Pour une raison religieuse, ensuite. Car d’après la lettre d’Eusèbe de Césarée, c’est bien sur cette terre que les martyrs de Lugdunum (dont les plus célèbres demeurent l’évêque Pothin et la jeune esclave Blandine) furent persécutés en 177. Jean Paul II s’était donc recueilli parmi ces vestiges lors de son passage entre Rhône et Saône, en 1986. En visite à Lyon pour quelques jours, Batholomée 1er pouvait-il faire moins que s'y rendre à son tour ?

A dix-huit heures trente, ce samedi dix-huit juillet, la mairesse du 1er arrondissement était bien solitaire devant les hautes grilles vertes qui ferment ordinairement l’entrée du site archéologique (ce terme est désormais plus juste, plus adéquat, vous l’aurez compris) pour accueillir le patriarche de Constantinople, qu'accompagnait le Cardinal Barbarin. Trois ou quatre policiers, quelques badauds. Les habituels pigeons, l’œil rond, fixement orangé, à l’affut d'une pauvre nourriture sur le sable ou le goudron secs.

Arrivent enfin les gens d’église (ils étaient tout au plus une bonne vingtaine, accompagnant qui leur patriarche et qui leur cardinal). Le Primat des Gaules présente au Patriarche de Constantinople Madame la Mairesse du Premier Arrondissement. Félicitations, lui dit celui-ci, d'un ton amusé. Ce qui me fait sourire. Entouré de tous ces hommes vêtus de longues robes noires, elle apparait soudain dans le soleil couchant bien primesautière et, telle Perette sur sa tête ayant un pot au lait, « légère et court vêtue » dans l’enceinte austère et séculaire, avec son tee-shirt et sa robe à carreaux cessant juste à mi-cuisses. Marche par marche, je grimpe l’escalier raide qui permet de surplomber le site. Les deux gardes du corps du Patriarche, en costume-cravate (ce qui, sur cette scène, les rend fort peu discrets) jettent quelques coups d’œil en ma direction. Je croise, au milieu des escaliers, une espèce de neo-baba en jean trop large et coiffure affricaine, l'oeil trop bierreux pour en croire ses yeux : Le Patriarche entame un chant que le Cardinal et toute l’assistance reprend; le neo-baba se cramponne à sa canette tandis que la mairesse d'arrondissement, sage et diplomate, attend que cessent les chants religieux. Sous sa coiffe noire, Bartholomée 1er est un somptueux septuagénaire à la barbe lisse et authentiquement blanche, dont la belle allure - malgré la petite taille - n’inspire pas le moindre schisme, je vous assure. Un personnage comme échappé d'une icone orientale, là, parmi nous. Et puis arrive l’heure des discours. Je tourne à droite, parvenu au sommet de l’escalier.

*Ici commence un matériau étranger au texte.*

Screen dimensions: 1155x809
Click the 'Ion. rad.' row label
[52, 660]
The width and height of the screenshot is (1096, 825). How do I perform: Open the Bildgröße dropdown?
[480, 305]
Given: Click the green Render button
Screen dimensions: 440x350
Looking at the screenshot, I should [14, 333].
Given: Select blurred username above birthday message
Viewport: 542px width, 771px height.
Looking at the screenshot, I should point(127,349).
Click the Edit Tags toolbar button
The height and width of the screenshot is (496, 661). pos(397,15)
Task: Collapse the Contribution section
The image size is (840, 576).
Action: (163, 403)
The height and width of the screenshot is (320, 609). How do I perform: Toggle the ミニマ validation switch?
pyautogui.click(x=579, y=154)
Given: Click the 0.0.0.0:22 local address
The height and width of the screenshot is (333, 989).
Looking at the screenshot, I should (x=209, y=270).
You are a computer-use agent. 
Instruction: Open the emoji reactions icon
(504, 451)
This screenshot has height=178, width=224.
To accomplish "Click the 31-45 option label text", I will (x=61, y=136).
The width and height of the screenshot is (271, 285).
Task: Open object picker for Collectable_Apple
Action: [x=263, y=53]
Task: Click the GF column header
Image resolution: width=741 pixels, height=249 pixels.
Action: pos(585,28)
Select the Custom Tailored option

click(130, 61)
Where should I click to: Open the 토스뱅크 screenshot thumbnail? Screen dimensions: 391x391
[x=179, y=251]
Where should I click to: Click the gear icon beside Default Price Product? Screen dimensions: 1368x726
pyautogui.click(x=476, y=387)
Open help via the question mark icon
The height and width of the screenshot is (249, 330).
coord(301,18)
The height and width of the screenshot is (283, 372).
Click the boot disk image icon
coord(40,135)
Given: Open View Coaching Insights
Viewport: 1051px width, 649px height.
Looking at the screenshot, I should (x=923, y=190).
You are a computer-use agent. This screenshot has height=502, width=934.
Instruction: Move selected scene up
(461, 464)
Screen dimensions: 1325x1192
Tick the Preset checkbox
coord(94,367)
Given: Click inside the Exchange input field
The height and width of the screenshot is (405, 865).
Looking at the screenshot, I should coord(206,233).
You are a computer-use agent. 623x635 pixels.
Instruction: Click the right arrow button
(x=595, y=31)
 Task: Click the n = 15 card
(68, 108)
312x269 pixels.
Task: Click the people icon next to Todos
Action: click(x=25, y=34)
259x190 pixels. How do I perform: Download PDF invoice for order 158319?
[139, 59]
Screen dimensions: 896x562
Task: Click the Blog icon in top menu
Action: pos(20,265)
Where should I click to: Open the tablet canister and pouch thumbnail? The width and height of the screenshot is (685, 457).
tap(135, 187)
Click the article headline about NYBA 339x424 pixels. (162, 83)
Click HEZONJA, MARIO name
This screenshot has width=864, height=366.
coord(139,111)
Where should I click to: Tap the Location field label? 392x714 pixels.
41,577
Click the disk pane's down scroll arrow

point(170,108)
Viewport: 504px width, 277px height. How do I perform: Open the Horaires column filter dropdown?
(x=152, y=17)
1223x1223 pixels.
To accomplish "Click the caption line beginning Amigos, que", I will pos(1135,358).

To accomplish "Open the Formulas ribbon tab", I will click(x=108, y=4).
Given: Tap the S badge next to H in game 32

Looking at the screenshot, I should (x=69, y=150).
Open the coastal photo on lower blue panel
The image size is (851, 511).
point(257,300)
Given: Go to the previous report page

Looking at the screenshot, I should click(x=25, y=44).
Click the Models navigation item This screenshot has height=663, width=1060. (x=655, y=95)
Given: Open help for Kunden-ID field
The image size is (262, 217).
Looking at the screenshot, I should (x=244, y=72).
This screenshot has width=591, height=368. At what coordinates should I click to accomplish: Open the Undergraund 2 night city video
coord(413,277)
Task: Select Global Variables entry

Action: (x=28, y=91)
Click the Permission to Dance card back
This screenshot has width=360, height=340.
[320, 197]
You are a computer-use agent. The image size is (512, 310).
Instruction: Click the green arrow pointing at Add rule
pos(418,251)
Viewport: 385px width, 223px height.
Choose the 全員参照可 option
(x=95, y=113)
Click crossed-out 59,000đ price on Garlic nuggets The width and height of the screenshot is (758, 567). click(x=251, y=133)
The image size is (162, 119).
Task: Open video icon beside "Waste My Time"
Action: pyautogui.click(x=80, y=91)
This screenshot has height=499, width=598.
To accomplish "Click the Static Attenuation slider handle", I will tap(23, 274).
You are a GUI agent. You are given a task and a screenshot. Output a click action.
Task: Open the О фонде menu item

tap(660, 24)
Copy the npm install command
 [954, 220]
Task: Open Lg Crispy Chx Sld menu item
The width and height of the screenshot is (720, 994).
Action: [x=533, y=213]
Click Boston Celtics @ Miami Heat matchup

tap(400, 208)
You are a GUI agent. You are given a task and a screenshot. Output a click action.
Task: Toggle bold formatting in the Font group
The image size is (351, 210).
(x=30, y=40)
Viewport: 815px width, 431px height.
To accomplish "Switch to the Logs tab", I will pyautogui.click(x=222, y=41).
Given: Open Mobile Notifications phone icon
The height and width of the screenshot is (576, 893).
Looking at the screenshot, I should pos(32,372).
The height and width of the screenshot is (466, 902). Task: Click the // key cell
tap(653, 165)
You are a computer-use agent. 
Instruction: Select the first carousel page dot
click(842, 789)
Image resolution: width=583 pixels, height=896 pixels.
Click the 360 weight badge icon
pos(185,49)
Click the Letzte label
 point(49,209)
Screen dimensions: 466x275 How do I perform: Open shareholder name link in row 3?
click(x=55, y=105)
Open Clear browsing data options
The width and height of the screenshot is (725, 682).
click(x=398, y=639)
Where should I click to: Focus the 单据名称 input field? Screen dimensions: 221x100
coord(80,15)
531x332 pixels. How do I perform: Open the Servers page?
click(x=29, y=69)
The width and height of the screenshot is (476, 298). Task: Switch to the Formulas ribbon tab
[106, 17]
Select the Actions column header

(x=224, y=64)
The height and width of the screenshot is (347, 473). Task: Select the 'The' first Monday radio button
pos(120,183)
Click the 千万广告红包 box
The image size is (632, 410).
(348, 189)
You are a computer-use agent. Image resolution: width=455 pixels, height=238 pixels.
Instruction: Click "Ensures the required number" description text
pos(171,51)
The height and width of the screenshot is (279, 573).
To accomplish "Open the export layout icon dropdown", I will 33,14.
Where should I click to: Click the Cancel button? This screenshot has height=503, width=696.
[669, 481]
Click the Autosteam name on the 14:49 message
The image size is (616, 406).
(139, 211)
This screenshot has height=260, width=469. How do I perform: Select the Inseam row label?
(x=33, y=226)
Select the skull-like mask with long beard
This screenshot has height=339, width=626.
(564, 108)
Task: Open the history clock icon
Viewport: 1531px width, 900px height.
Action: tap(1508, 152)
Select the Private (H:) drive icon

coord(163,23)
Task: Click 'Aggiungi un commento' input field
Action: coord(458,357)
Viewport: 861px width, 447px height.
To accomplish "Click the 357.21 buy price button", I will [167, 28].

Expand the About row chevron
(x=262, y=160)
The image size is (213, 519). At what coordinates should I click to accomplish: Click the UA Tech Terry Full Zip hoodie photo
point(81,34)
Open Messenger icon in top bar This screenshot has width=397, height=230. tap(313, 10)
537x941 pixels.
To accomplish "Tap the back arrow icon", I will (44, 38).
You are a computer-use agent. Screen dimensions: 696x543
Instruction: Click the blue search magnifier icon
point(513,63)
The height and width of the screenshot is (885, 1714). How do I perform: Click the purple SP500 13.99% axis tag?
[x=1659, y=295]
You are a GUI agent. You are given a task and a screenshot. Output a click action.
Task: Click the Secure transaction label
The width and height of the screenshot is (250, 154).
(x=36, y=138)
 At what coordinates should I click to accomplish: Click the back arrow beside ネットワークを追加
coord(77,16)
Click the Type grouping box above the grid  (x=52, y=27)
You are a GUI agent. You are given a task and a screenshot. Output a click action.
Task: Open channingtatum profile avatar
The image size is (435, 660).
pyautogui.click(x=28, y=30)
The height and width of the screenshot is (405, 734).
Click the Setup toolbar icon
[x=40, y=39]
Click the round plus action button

Dans la nuée bleu-gris de cette fin d’après midi, la silhouette presque fantomatique de Fourvière, en face de nous. Cette visite... Fort discrète, à franchement parler. Un événement historique, dira-t-on néanmoins : la toute première fois qu’un patriarche de Constantinople, plaçant ses pas dans la trace de ceux d’un pape, vient bonnement saluer ce quartier jadis populaire, qui fut celui de mon enfance.

Dans quelques instants, tout le monde va se retirer : Gens de mairie en leur mairie, gens d’église en leur évêché, gens de la sécurité dans leurs hôtels. La concorde des trois-Gaules, certes...  Celle des deux églises, pas moins, bien sûr...  Le soir va bientôt tomber. Ne resteront, une fois de plus, que les pierres.

Lorsque se refermeront les hautes grilles vertes, quelques  marginaux avinés viendront achever de se biturer sur les bancs du jardin des plantes mitoyen. D'eux aussi, la nuit sera victorieuse. Puis ce sera un matin neuf. Des corneilles, en grand nombre,  piétineront le sable de cette enceinte millénaire et sacrée : l’oiseau noir, l’oiseau, dit-on, de Lug, celui dont à l’aube, les cris sont de colère. Leurs pattes griffues de propriétaires jalouses auront tôt fait de disperser les empreintes de tant d’humaines éminences. Les fondaisons silencieuses des alentours, tout frémissantes du silence du vent, préserveront une journée de plus, dans l’abri recroquevillé de leurs branchages, imperceptible et sauvage, le vrai mystère de Condate.

 

 

Commentaires

Merci pour cette évocation castelbriandesque ! et d'avoir utilisé le mot "mairesse". "La maire" : c'est hideux et ridicule. Lyon pour moi est la plus belle ville de France.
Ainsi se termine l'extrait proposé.